Location
- Country: United States
- State: California
- County: Mendocino

Physical characteristics
- Source: South Fork Big River divide
- • location: about 2 miles northwest of Mann Ranch, California
- • coordinates: 39°13′18″N 123°20′23″W﻿ / ﻿39.22167°N 123.33972°W
- • elevation: 2,100 ft (640 m)
- Mouth: Russian River
- • location: about 1 mile north of Ukiah, California
- • coordinates: 39°10′43″N 123°11′57″W﻿ / ﻿39.17861°N 123.19917°W
- • elevation: 604 ft (184 m)
- Length: 11.50 mi (18.51 km)
- Basin size: 19.78 square miles (51.2 km^{2})
- • location: Russian River
- • average: 30.27 cu ft/s (0.857 m^{3}/s) at mouth with Russian River

Basin features
- Progression: Russian River → Pacific Ocean
- River system: Russian River
- • left: unnamed tributaries
- • right: unnamed tributaries
- Bridges: Masonite Road (x4), Orr Springs Road, US 101, N State Street

= Ackerman Creek =

Stream in California, USA

Ackerman Creek is a stream located in the U.S. state of California.

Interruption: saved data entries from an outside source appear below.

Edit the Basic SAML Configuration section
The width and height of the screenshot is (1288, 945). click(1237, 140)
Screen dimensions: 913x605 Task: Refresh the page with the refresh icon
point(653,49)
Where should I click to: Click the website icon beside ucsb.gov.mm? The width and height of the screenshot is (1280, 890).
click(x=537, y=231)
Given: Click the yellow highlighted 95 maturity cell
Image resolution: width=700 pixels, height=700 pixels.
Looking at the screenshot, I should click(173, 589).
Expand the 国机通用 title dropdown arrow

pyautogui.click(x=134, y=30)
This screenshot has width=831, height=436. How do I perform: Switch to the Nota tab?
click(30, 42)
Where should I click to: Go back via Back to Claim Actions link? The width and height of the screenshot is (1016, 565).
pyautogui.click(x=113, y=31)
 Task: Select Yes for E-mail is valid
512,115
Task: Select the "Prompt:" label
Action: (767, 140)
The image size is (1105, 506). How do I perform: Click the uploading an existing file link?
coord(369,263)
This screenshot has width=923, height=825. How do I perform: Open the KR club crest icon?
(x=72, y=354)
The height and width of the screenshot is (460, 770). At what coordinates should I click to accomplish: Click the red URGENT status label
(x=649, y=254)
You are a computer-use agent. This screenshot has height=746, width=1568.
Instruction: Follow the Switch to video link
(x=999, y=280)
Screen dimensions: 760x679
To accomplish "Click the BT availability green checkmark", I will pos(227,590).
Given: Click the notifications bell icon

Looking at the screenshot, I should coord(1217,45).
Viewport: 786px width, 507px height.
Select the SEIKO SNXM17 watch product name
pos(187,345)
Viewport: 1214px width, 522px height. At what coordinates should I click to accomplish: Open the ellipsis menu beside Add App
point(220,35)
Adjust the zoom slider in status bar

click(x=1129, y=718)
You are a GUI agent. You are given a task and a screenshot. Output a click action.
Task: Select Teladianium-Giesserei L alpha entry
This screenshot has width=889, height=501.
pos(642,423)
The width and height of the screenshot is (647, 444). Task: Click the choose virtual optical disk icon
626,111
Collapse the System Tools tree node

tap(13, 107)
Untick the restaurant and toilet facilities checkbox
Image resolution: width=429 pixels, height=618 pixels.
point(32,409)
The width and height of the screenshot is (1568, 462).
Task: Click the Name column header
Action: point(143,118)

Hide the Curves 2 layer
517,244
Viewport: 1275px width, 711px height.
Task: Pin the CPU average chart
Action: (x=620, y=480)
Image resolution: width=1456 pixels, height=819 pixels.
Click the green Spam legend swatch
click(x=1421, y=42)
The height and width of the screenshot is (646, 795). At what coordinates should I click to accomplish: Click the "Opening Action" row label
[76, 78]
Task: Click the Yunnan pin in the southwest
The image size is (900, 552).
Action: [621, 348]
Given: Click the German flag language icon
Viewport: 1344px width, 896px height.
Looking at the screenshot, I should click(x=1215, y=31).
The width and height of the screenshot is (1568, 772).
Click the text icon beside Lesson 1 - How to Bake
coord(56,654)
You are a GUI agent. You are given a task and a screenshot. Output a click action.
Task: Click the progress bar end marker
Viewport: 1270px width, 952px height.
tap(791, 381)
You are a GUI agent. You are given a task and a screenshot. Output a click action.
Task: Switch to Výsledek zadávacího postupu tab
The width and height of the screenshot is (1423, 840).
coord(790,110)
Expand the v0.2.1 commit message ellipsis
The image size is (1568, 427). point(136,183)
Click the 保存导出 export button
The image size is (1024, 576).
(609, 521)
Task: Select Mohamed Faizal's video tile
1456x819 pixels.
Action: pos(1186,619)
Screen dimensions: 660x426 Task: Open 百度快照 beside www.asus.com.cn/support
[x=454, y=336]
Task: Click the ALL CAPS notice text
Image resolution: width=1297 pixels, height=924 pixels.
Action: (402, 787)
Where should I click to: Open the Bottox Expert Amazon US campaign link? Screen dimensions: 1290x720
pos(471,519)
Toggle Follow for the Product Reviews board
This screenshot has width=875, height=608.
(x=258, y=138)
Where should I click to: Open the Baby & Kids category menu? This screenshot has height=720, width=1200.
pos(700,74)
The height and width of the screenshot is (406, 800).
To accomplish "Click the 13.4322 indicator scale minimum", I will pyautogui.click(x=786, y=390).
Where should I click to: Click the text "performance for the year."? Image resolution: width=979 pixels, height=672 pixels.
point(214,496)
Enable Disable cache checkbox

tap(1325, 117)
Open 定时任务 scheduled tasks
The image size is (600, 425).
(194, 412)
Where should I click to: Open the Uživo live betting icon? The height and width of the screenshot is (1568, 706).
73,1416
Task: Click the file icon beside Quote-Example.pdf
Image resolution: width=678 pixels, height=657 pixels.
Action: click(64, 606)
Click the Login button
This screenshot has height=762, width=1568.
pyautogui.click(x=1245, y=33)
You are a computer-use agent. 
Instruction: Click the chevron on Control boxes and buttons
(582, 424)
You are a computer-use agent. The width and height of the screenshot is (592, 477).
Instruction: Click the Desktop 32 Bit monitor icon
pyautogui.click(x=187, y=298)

It is located in Mendocino County.

Ackerman Creek (Ya-mo bida - wind hole creek) runs through the Pinoleville Reservation in Mendocino County, and is of biocultural significance to the Pomo tribe of Native Americans. Ackerman Creek is central to Pinoleville Pomo cultural subsistence practices, as it is a source of water for the nation's sweat lodge, supports a salmon population, and its native vegetation is used in a variety of cultural practices including basketry.

The Pinoleville Pomo Nation currently has restoration efforts underway to remove invasive species, propagate native species including steelhead, and conduct ongoing monitoring of ground water, surface water, vegetation, macroinvertebrates, fish, and birds.

==Course==
Ackerman Creek rises about 2 miles northwest of Mann Ranch, California, in Mendocino County and then flows generally east to join the Russian River about 1 mile north of Ukiah.

==Watershed==
Ackerman Creek drains 19.78 sqmi of area, receives about 49.4 in/year of precipitation, has a wetness index of 268.37, and is about 49% forested.